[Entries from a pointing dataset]
********************

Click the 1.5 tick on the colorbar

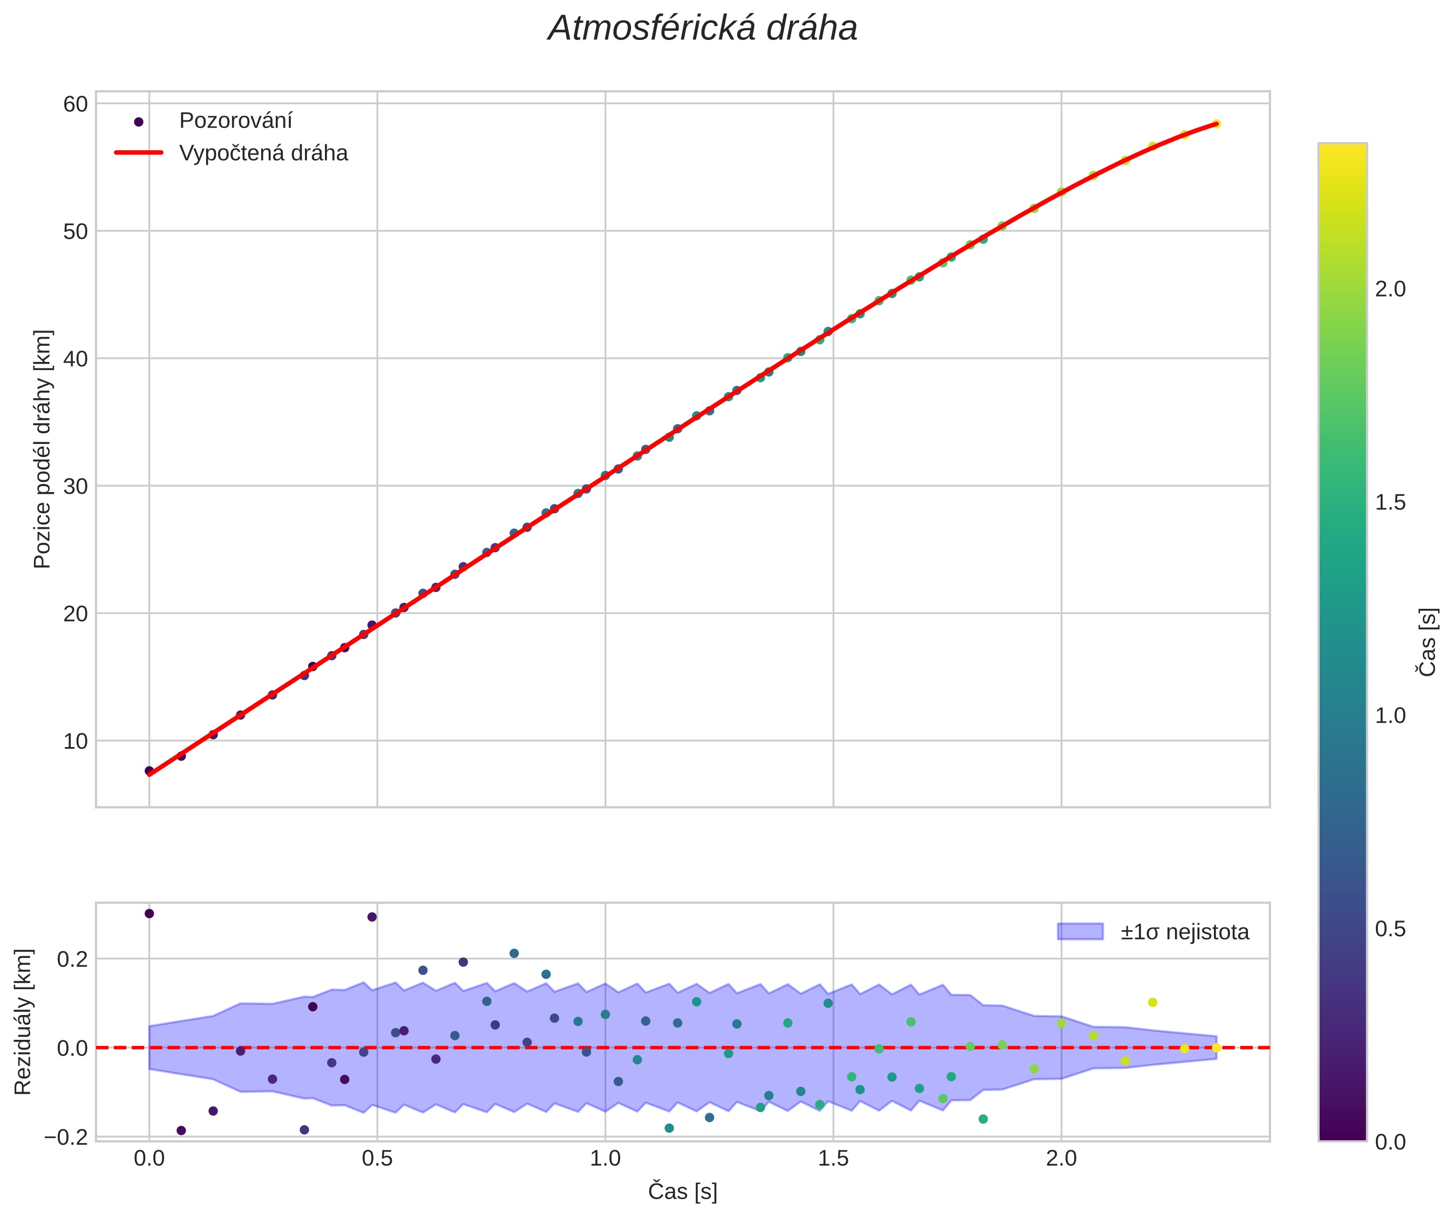(1390, 503)

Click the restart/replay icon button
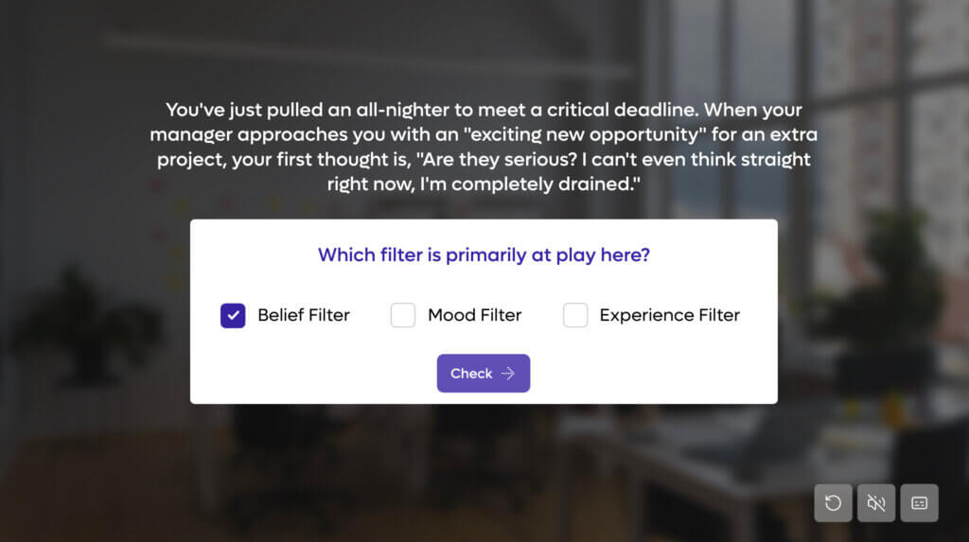tap(833, 503)
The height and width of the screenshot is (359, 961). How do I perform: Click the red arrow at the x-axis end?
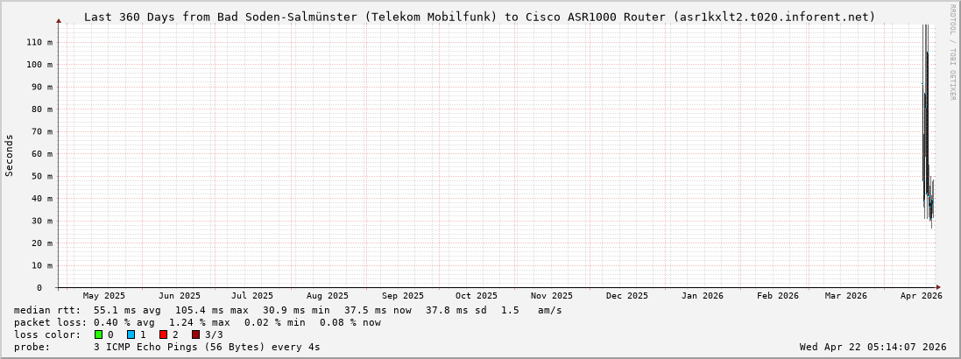(937, 287)
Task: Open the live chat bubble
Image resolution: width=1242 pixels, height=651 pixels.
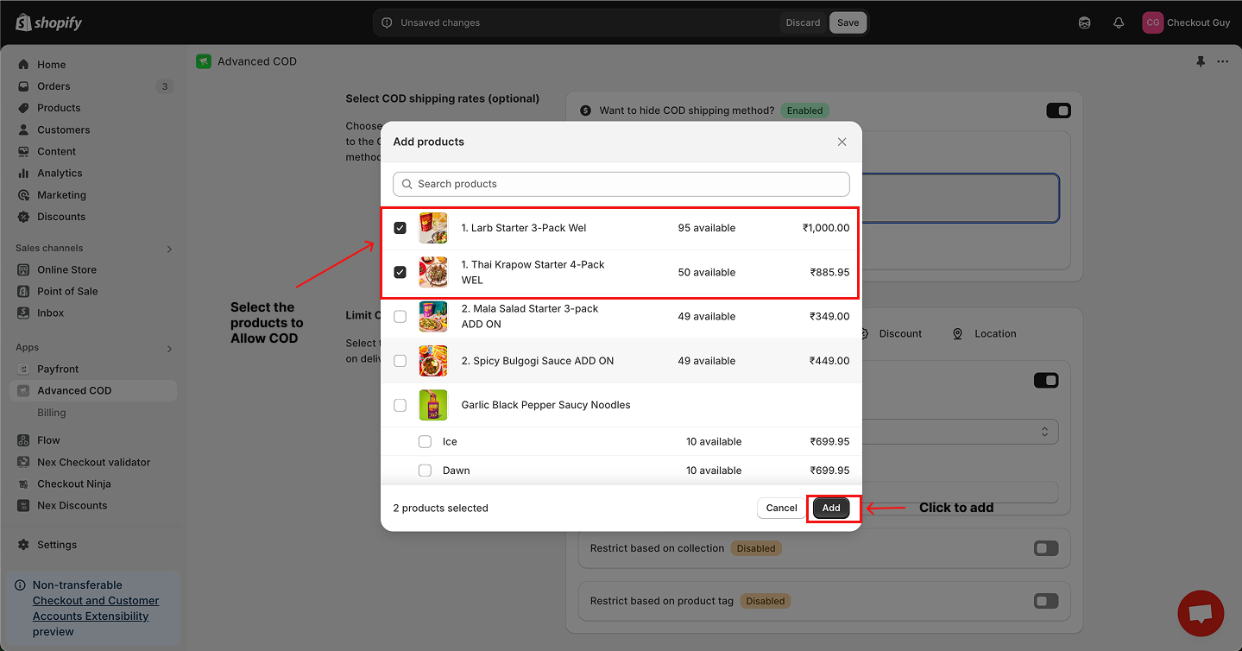Action: point(1201,613)
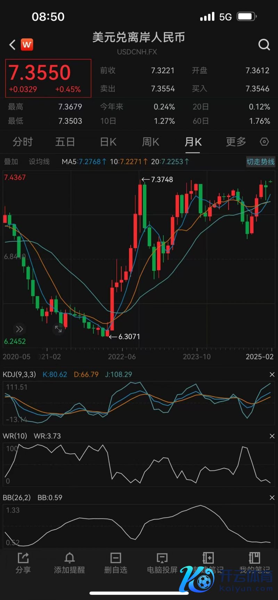Open the search magnifier icon
Screen dimensions: 278x600
point(264,45)
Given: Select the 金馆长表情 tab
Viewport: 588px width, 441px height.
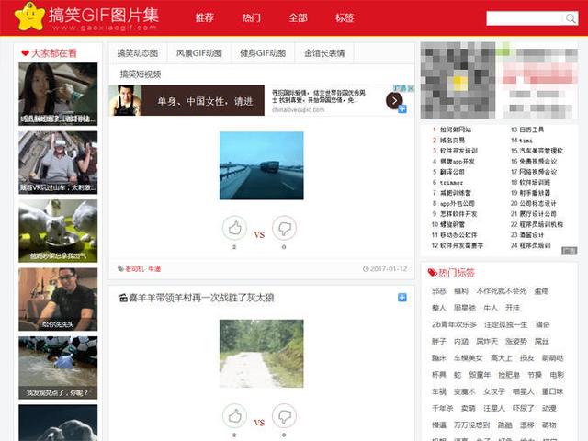Looking at the screenshot, I should tap(324, 53).
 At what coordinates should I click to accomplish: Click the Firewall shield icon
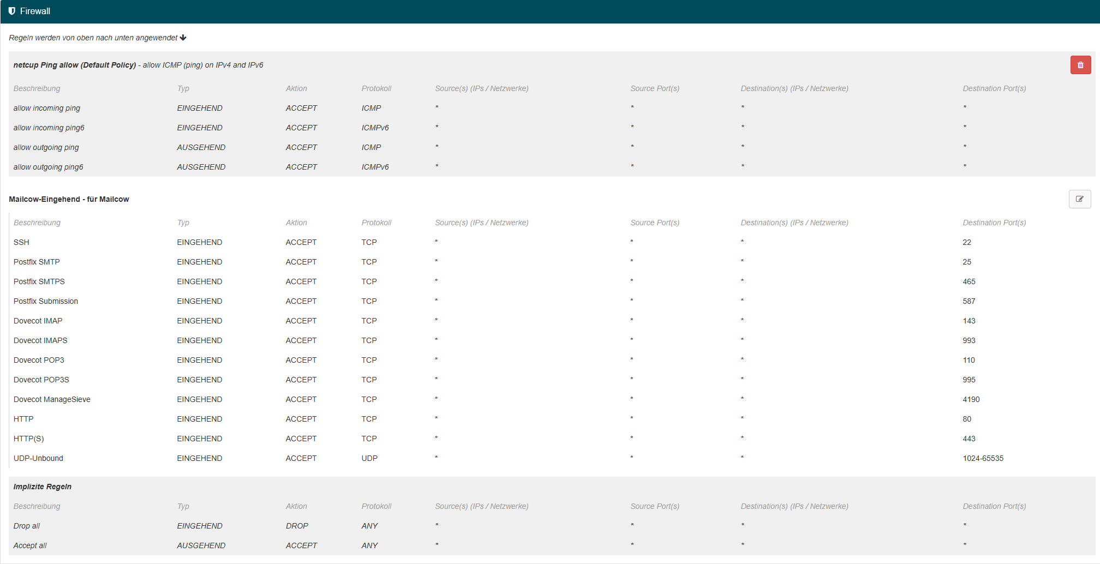click(12, 11)
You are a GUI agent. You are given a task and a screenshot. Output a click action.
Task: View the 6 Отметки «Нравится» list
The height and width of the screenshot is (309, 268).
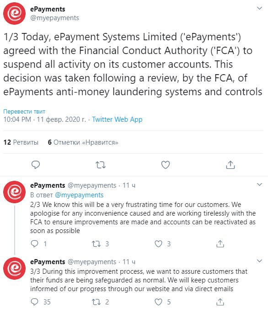click(x=83, y=142)
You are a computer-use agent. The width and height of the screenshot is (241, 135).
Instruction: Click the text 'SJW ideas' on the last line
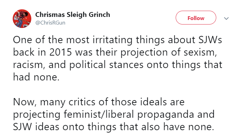(36, 127)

********************

» Work to do: Can you write out the entries above again, swapping every "height" for "vertical size" and changing nothing else, with the pictures left out?

» Output below:
Click the 1.5 tick on the colorbar

(1390, 503)

Click the restart/replay icon button
tap(833, 503)
The vertical size and width of the screenshot is (359, 961). How do I perform: Click the red arrow at the x-axis end?
(937, 287)
Task: Open the live chat bubble
Image resolution: width=1242 pixels, vertical size=651 pixels.
Action: point(1201,613)
Open the search magnifier icon
Screen dimensions: 278x600
point(264,45)
Given: Select the 金馆长表情 tab
Viewport: 588px width, 441px vertical size.
Looking at the screenshot, I should tap(324, 53).
 At what coordinates should I click to accomplish: Click the Firewall shield icon
click(12, 11)
You are a GUI agent. You are given a task and a screenshot. Output a click action.
Task: View the 6 Отметки «Нравится» list
The vertical size and width of the screenshot is (309, 268).
click(x=83, y=142)
You are a computer-use agent. The width and vertical size of the screenshot is (241, 135).
Instruction: Click the text 'SJW ideas' on the last line
(36, 127)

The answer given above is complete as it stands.